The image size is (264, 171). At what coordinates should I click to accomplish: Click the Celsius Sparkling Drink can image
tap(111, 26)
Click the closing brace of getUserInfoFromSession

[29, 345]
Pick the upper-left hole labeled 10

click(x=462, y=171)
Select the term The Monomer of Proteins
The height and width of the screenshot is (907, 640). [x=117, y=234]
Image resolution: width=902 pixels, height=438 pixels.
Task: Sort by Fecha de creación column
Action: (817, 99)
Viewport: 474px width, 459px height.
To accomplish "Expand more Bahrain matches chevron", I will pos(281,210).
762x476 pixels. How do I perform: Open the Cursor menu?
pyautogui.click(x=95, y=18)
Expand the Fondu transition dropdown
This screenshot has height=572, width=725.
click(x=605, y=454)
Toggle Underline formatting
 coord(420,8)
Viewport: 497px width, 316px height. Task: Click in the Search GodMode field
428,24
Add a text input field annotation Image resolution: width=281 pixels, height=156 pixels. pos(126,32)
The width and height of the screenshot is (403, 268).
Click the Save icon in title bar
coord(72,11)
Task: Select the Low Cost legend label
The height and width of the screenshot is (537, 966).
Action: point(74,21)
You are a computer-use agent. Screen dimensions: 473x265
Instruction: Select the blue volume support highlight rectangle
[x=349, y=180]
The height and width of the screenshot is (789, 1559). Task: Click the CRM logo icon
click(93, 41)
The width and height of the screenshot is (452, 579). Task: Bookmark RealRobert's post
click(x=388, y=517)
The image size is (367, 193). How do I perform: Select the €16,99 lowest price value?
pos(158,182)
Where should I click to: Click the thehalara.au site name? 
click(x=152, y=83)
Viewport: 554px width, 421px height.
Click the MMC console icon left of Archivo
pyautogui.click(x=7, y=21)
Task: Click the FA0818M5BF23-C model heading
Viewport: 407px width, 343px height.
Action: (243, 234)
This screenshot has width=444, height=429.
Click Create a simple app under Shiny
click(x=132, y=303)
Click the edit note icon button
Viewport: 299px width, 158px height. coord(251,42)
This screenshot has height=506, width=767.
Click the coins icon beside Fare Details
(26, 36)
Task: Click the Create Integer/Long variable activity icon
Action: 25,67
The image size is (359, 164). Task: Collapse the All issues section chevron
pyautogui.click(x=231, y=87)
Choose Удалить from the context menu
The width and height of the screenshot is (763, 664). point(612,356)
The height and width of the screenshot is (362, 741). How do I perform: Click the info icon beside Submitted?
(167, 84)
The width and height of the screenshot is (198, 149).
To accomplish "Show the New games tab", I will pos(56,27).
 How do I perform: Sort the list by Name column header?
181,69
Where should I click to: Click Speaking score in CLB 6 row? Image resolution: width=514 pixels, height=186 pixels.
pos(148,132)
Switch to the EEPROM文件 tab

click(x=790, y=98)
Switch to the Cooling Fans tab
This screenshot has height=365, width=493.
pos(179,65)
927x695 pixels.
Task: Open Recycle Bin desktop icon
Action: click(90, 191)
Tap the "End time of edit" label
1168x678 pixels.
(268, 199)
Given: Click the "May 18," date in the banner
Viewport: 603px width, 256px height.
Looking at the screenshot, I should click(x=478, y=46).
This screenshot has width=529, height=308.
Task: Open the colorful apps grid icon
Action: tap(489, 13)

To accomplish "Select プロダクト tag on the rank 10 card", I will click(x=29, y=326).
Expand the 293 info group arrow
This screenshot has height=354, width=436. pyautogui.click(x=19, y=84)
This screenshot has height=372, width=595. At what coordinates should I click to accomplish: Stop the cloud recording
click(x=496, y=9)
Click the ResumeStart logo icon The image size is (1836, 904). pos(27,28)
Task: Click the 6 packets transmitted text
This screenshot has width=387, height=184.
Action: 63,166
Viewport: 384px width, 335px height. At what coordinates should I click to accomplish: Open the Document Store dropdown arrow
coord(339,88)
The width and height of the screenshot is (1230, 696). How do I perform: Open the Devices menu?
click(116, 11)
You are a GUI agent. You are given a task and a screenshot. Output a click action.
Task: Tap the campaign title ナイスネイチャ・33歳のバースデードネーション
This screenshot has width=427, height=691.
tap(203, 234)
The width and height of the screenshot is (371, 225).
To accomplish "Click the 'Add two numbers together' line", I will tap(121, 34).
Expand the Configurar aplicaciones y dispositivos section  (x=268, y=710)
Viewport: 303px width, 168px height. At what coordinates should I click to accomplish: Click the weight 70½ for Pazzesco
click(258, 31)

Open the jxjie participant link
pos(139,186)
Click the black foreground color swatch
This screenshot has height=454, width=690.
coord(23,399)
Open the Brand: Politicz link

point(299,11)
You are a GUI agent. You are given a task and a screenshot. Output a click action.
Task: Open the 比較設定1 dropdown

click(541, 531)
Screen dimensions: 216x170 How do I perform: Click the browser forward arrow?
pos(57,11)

### What the task requires
Extract the full listing above without altering anything.

### Your solution
The image size is (264, 171). At what coordinates should I click to accomplish: Click the Celsius Sparkling Drink can image
tap(111, 26)
Click the closing brace of getUserInfoFromSession

[29, 345]
Pick the upper-left hole labeled 10

click(x=462, y=171)
Select the term The Monomer of Proteins
The height and width of the screenshot is (907, 640). [x=117, y=234]
Image resolution: width=902 pixels, height=438 pixels.
Task: Sort by Fecha de creación column
Action: (817, 99)
Viewport: 474px width, 459px height.
To accomplish "Expand more Bahrain matches chevron", I will pos(281,210).
762x476 pixels. How do I perform: Open the Cursor menu?
pyautogui.click(x=95, y=18)
Expand the Fondu transition dropdown
This screenshot has height=572, width=725.
click(x=605, y=454)
Toggle Underline formatting
 coord(420,8)
Viewport: 497px width, 316px height. Task: Click in the Search GodMode field
428,24
Add a text input field annotation Image resolution: width=281 pixels, height=156 pixels. pos(126,32)
The width and height of the screenshot is (403, 268).
Click the Save icon in title bar
coord(72,11)
Task: Select the Low Cost legend label
The height and width of the screenshot is (537, 966).
Action: point(74,21)
You are a computer-use agent. Screen dimensions: 473x265
Instruction: Select the blue volume support highlight rectangle
[x=349, y=180]
The height and width of the screenshot is (789, 1559). Task: Click the CRM logo icon
click(93, 41)
The width and height of the screenshot is (452, 579). Task: Bookmark RealRobert's post
click(x=388, y=517)
The image size is (367, 193). How do I perform: Select the €16,99 lowest price value?
pos(158,182)
Where should I click to: Click the thehalara.au site name? 
click(x=152, y=83)
Viewport: 554px width, 421px height.
Click the MMC console icon left of Archivo
pyautogui.click(x=7, y=21)
Task: Click the FA0818M5BF23-C model heading
Viewport: 407px width, 343px height.
Action: (243, 234)
This screenshot has width=444, height=429.
Click Create a simple app under Shiny
click(x=132, y=303)
Click the edit note icon button
Viewport: 299px width, 158px height. coord(251,42)
This screenshot has height=506, width=767.
Click the coins icon beside Fare Details
(26, 36)
Task: Click the Create Integer/Long variable activity icon
Action: 25,67
The image size is (359, 164). Task: Collapse the All issues section chevron
pyautogui.click(x=231, y=87)
Choose Удалить from the context menu
The width and height of the screenshot is (763, 664). point(612,356)
The height and width of the screenshot is (362, 741). How do I perform: Click the info icon beside Submitted?
(167, 84)
The width and height of the screenshot is (198, 149).
To accomplish "Show the New games tab", I will pos(56,27).
 How do I perform: Sort the list by Name column header?
181,69
Where should I click to: Click Speaking score in CLB 6 row? Image resolution: width=514 pixels, height=186 pixels.
pos(148,132)
Switch to the EEPROM文件 tab

click(x=790, y=98)
Switch to the Cooling Fans tab
This screenshot has height=365, width=493.
pos(179,65)
927x695 pixels.
Task: Open Recycle Bin desktop icon
Action: click(90, 191)
Tap the "End time of edit" label
1168x678 pixels.
(268, 199)
Given: Click the "May 18," date in the banner
Viewport: 603px width, 256px height.
Looking at the screenshot, I should click(x=478, y=46).
This screenshot has width=529, height=308.
Task: Open the colorful apps grid icon
Action: tap(489, 13)

To accomplish "Select プロダクト tag on the rank 10 card", I will click(x=29, y=326).
Expand the 293 info group arrow
This screenshot has height=354, width=436. pyautogui.click(x=19, y=84)
This screenshot has height=372, width=595. At what coordinates should I click to accomplish: Stop the cloud recording
click(x=496, y=9)
Click the ResumeStart logo icon The image size is (1836, 904). pos(27,28)
Task: Click the 6 packets transmitted text
This screenshot has width=387, height=184.
Action: 63,166
Viewport: 384px width, 335px height. At what coordinates should I click to accomplish: Open the Document Store dropdown arrow
coord(339,88)
The width and height of the screenshot is (1230, 696). How do I perform: Open the Devices menu?
click(116, 11)
You are a GUI agent. You are given a task and a screenshot. Output a click action.
Task: Tap the campaign title ナイスネイチャ・33歳のバースデードネーション
This screenshot has width=427, height=691.
tap(203, 234)
The width and height of the screenshot is (371, 225).
To accomplish "Click the 'Add two numbers together' line", I will tap(121, 34).
Expand the Configurar aplicaciones y dispositivos section  (x=268, y=710)
Viewport: 303px width, 168px height. At what coordinates should I click to accomplish: Click the weight 70½ for Pazzesco
click(258, 31)

Open the jxjie participant link
pos(139,186)
Click the black foreground color swatch
This screenshot has height=454, width=690.
coord(23,399)
Open the Brand: Politicz link

point(299,11)
You are a GUI agent. You are given a task and a screenshot. Output a click action.
Task: Open the 比較設定1 dropdown

click(541, 531)
Screen dimensions: 216x170 How do I perform: Click the browser forward arrow?
pos(57,11)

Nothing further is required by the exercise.